Image Credit: Supplied

Dubai: Huawei’s Mate 20 X will turn heads with its massive 7.2-inch display and battery capacity but it is not only about the size and it is a bigger version of Mate 20 Pro, albeit with some with missing features.

It is a great device for gamers, media lovers and photographers. It is sleek and made of aluminium and glass.

For some, the size will matter as it is difficult to hold and operate the phone with one hand and accessing the fingerprint scanner at the back requires quite a stretch.

The edges of the screen are not curved as in Mate 20 Pro but the edges of the back side are curved for it not to slip from the hands despite its size.

Display

The 7.2-inch OLED and HDR display (2,244x1,080 pixels) with 18.7:9 screen ratio houses 6GB of RAM and 128GB storage capacity. The device supports either two nano SIMs or one nano-SIM and Huawei’s 256GB propriety nano-memory card and runs on Android 9 Pie out of the box with EMUI skin 9.0 on top with plenty of customisation and features.

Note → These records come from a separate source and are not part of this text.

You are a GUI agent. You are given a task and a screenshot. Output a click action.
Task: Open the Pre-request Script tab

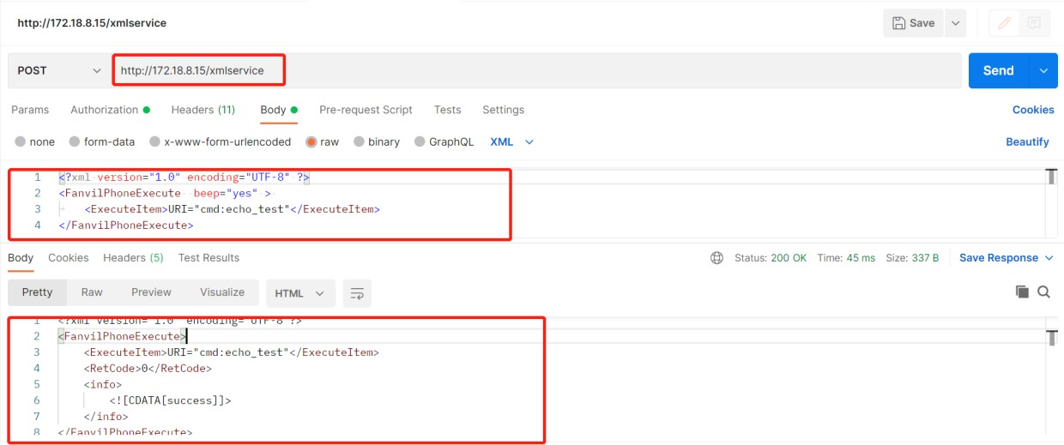tap(366, 110)
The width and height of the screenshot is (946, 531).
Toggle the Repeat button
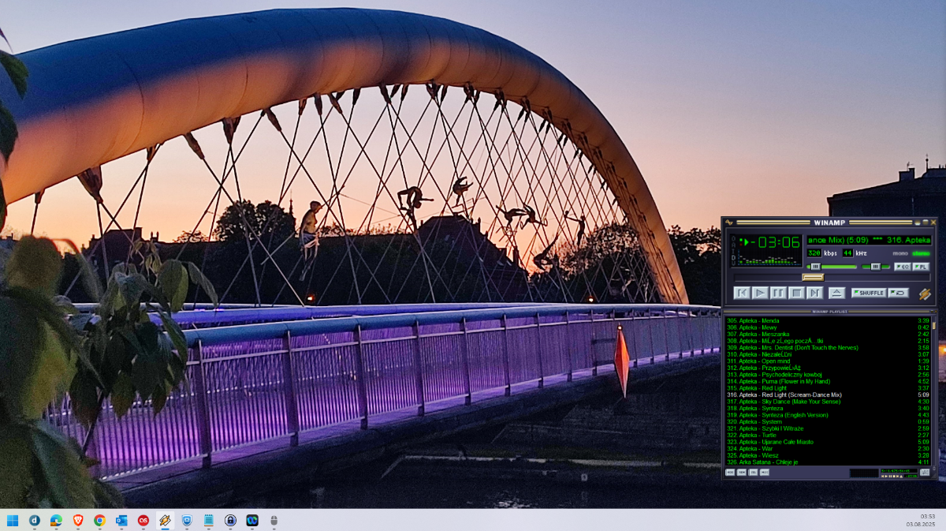tap(898, 293)
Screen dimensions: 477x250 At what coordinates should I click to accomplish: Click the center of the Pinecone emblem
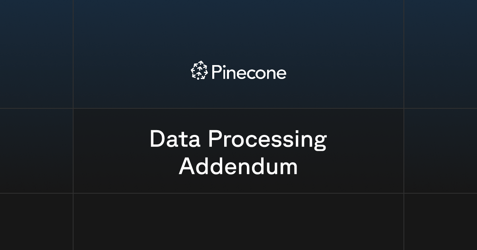(199, 71)

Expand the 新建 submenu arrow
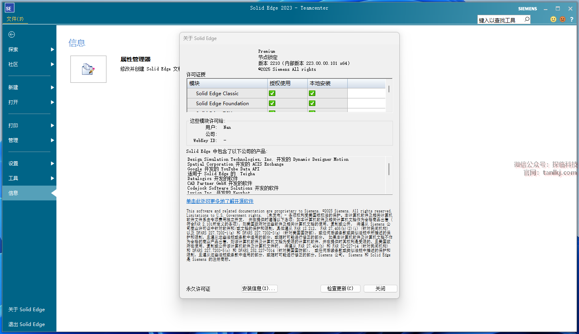[x=52, y=87]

Its screen resolution is 1,080p, lower than the 1,440p found on its expensive Mate 20 Pro. The Mate 20 X’s screen is 12 per cent larger than the Mate 20 Pro. It weighs 232 grams compared to Mate 20 Pro’s 189 grams.

It has the water-drop notch compared to the usual notch to give more screen real estate with 19.5:9 screen ratio and 87.83 per cent per cent screen-to-body ratio. The screen has 346 pixels per inch density compared to Mate 20 Pro’s 537 pixels per inch density.

Performance

It is powered by 2.6GHz Kirin 980 octa-core chipset, same as in Mate 20 Pro, with new CPU, GPU cores and dual NPUs (brain behind AI).

The two super big cores are used for graphics intensive apps, two big cores for social apps and four small cores for voice calls on the octa-core 980 chipset compared to four big and four small cores on octa-core Kirin 970 chipset.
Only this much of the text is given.